4.2Selon l’État partie, la communication est manifestement dénuée de fondement car il ressort clairement du texte de la loi no 143/1947 que les biens en question d’Adolf Schwarzenberg ont été dévolus à l’État en application de la loi avant le 25 février 1948, date fixée dans la loi no 229/1991 comme début de la période prise en considération. L’État partie précise que l’enregistrement des biens n’était nécessaire que pour les changements de propriété par voie de transfert (exigeant le consentement de l’ancien propriétaire) et non pas pour les changements de propriété par voie de dévolution (n’exigeant pas le consentement du propriétaire). Dans ce dernier cas, l’enregistrement des biens n’est qu’une formalité visant à garantir la propriété de l’État contre des tierces personnes. De plus, la loi no 243/1992 ne s’applique pas dans le cas de l’auteur car ses dispositions ne portent explicitement que sur les expropriations opérées en application des décrets Benes.

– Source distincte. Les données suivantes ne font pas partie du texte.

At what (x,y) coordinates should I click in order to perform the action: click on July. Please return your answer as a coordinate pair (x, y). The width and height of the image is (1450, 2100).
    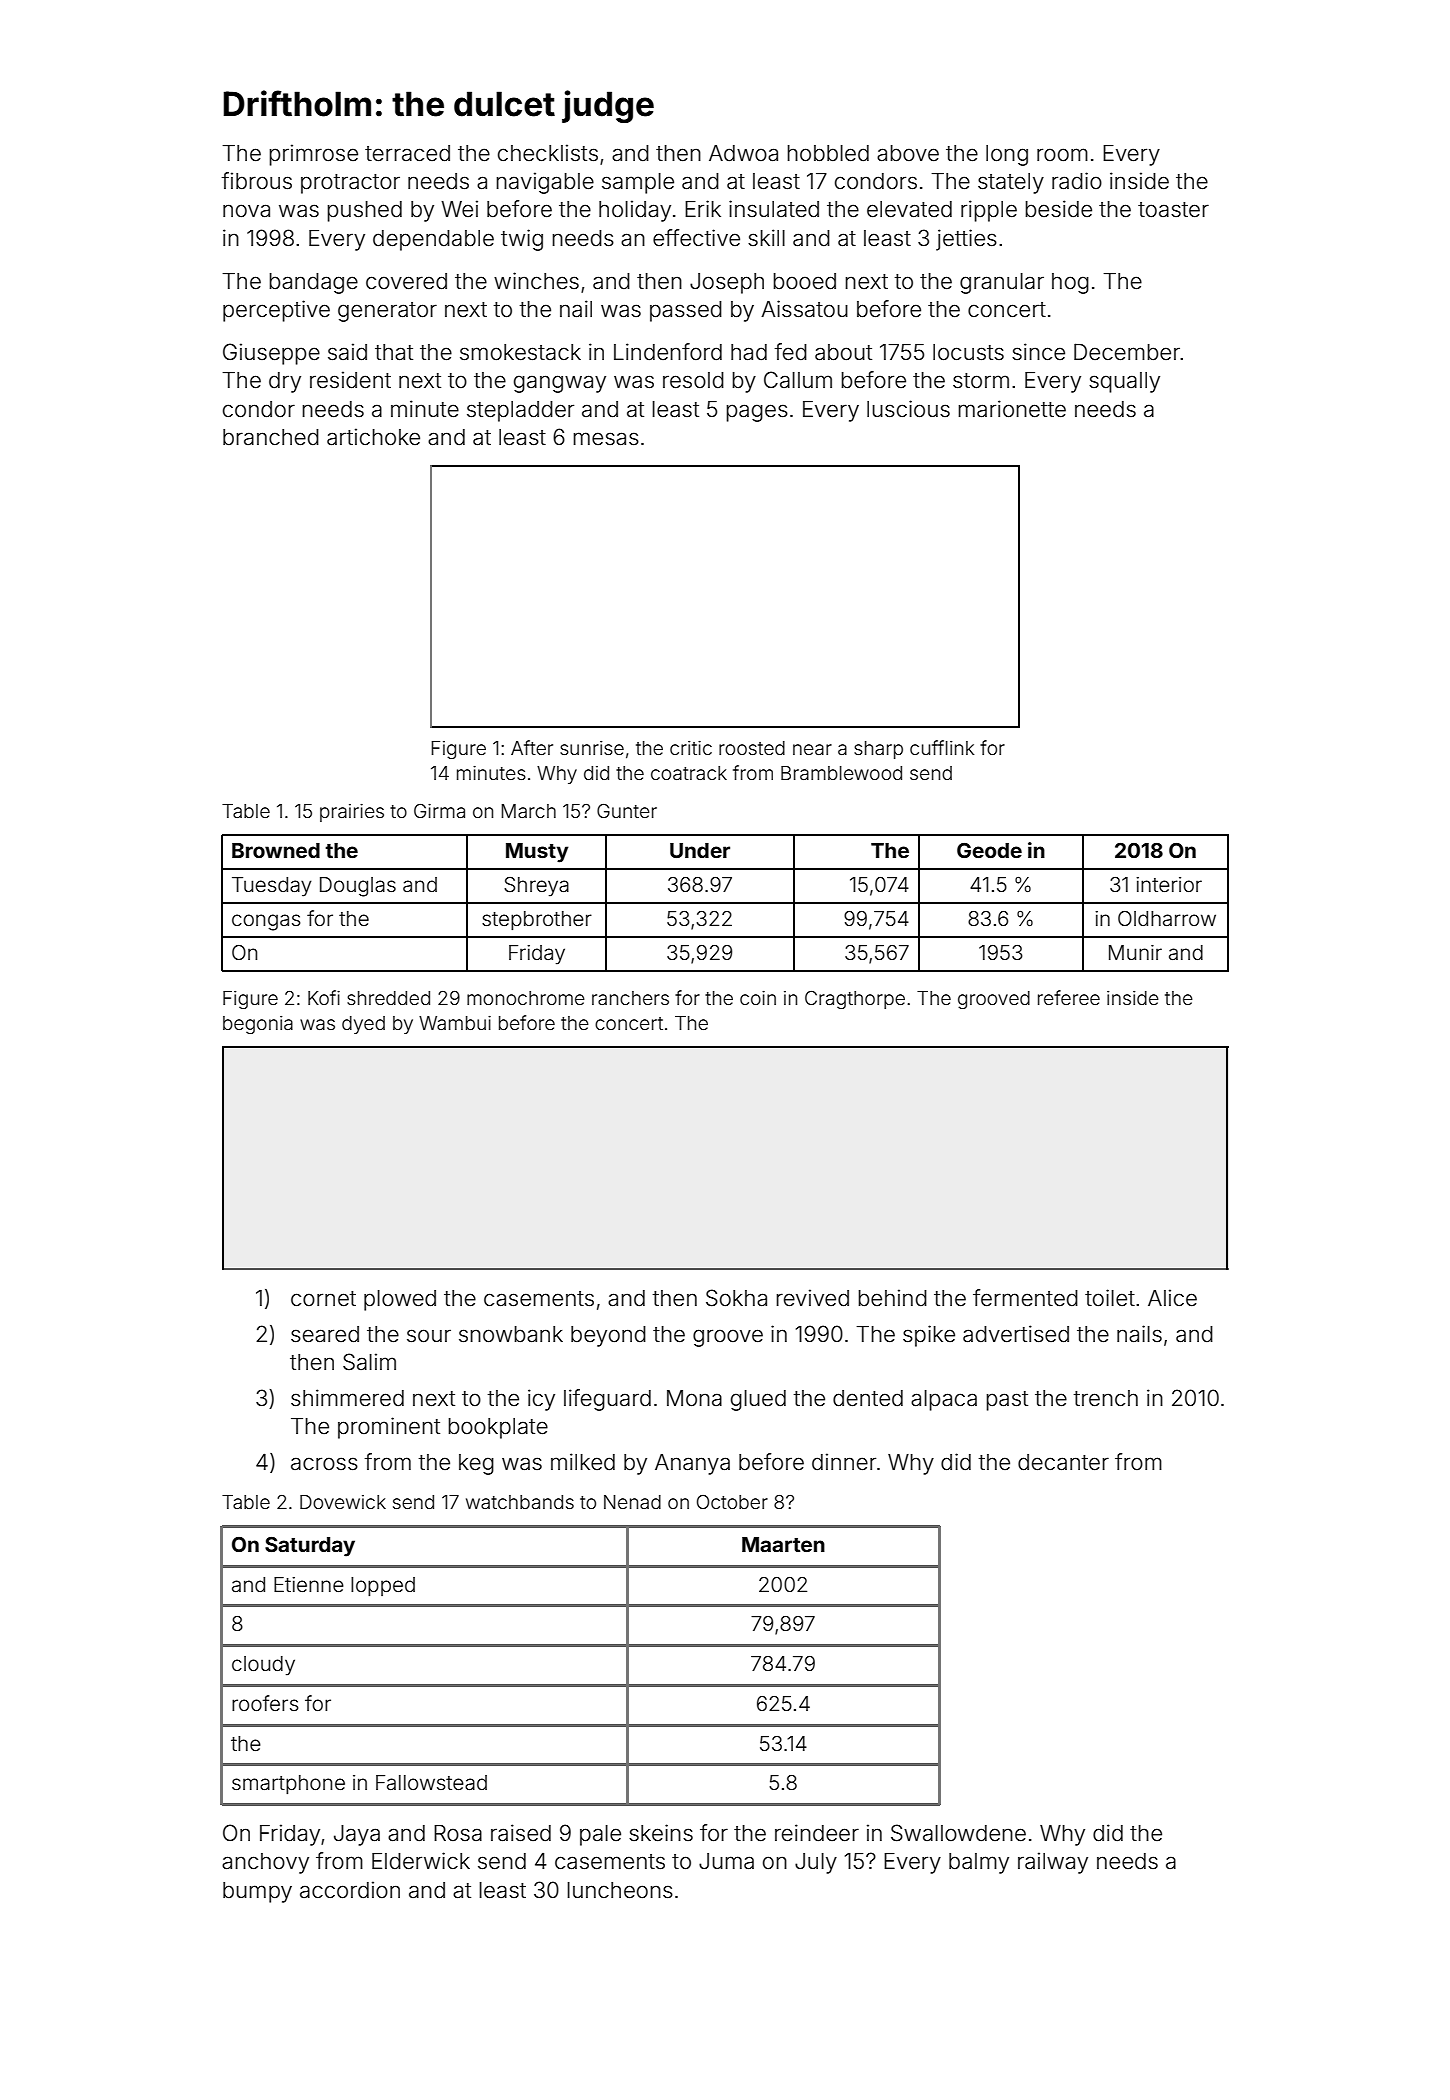
    Looking at the image, I should click on (816, 1863).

4.3L’État partie déclare que le Comité est incompétent ratione temporis pour examiner l’allégation de l’auteur selon laquelle la loi no 143/1947 était inconstitutionnelle ou discriminatoire. Il reconnaît que le Comité serait compétent ratione temporis pour examiner des cas relevant soit de la loi no 229/1991, soit de la loi no 243/1992, y compris des cas qui se seraient produits dans la période précédant la date d’entrée en vigueur du Pacte pour la République tchèque. Toutefois, étant donné qu’aucune de ces deux lois ne s’applique dans le cas de l’auteur, les actes juridiques découlant de la loi no 143/1947 sont ratione temporis, en dehors du champ d’application du Pacte.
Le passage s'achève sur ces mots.